* **Entries shown**:
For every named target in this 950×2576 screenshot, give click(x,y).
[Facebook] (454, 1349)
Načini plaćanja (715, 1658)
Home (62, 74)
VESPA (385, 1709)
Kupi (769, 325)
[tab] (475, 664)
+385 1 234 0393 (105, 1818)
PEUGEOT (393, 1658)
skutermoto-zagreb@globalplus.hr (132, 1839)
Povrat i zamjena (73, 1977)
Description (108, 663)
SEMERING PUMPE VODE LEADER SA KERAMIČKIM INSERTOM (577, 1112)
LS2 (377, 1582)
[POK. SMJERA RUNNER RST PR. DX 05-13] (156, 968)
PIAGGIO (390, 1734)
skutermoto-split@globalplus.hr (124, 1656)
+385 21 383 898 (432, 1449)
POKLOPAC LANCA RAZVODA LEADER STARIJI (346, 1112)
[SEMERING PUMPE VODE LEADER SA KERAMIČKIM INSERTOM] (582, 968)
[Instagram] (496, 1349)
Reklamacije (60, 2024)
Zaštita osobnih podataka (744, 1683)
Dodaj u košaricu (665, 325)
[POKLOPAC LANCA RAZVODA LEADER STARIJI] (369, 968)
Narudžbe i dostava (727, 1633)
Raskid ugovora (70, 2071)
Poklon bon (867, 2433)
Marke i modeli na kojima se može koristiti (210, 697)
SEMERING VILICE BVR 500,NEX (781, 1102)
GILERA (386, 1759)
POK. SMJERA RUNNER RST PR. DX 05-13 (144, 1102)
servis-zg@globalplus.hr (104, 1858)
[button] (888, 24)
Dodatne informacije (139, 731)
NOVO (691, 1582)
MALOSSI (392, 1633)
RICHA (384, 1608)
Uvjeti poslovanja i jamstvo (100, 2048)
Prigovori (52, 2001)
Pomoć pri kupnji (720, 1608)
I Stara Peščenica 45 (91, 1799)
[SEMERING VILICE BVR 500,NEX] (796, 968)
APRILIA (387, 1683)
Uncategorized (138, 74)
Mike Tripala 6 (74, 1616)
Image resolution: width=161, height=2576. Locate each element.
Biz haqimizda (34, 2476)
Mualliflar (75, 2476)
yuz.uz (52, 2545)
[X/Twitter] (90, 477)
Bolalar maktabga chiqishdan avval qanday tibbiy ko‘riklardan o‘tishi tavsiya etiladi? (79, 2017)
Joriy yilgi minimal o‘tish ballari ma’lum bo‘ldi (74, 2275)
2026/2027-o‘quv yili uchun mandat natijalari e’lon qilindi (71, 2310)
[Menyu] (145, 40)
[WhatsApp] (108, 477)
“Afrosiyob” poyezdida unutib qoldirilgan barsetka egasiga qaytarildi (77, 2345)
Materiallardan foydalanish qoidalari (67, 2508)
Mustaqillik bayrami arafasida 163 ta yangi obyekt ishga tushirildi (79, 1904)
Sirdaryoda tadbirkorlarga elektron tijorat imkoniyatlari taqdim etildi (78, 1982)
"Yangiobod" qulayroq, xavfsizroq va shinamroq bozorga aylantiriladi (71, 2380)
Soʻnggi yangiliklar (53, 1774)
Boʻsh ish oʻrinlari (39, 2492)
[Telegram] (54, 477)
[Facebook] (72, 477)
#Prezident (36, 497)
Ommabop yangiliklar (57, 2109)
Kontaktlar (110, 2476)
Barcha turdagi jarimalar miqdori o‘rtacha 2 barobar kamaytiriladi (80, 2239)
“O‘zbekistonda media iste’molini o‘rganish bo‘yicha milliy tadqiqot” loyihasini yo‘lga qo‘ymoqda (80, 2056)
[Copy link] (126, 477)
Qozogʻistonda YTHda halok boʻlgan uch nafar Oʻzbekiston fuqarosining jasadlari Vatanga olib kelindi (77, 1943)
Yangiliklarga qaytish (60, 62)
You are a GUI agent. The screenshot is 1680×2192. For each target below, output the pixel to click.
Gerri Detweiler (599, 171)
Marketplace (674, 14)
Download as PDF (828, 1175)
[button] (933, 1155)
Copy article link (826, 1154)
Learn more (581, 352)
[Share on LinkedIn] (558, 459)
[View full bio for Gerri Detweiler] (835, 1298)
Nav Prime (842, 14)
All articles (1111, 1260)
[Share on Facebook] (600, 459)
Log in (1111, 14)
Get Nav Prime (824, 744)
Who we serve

* **Work request**:
Copy the lines above exactly, beginning at the line that has "POK. SMJERA RUNNER RST PR. DX 05-13 (144, 1102)" and stopping after the line that has "Pomoć pri kupnji (720, 1608)", and omit the rest.

* **Response to this task**:
POK. SMJERA RUNNER RST PR. DX 05-13 (144, 1102)
servis-zg@globalplus.hr (104, 1858)
[button] (888, 24)
Dodatne informacije (139, 731)
NOVO (691, 1582)
MALOSSI (392, 1633)
RICHA (384, 1608)
Uvjeti poslovanja i jamstvo (100, 2048)
Prigovori (52, 2001)
Pomoć pri kupnji (720, 1608)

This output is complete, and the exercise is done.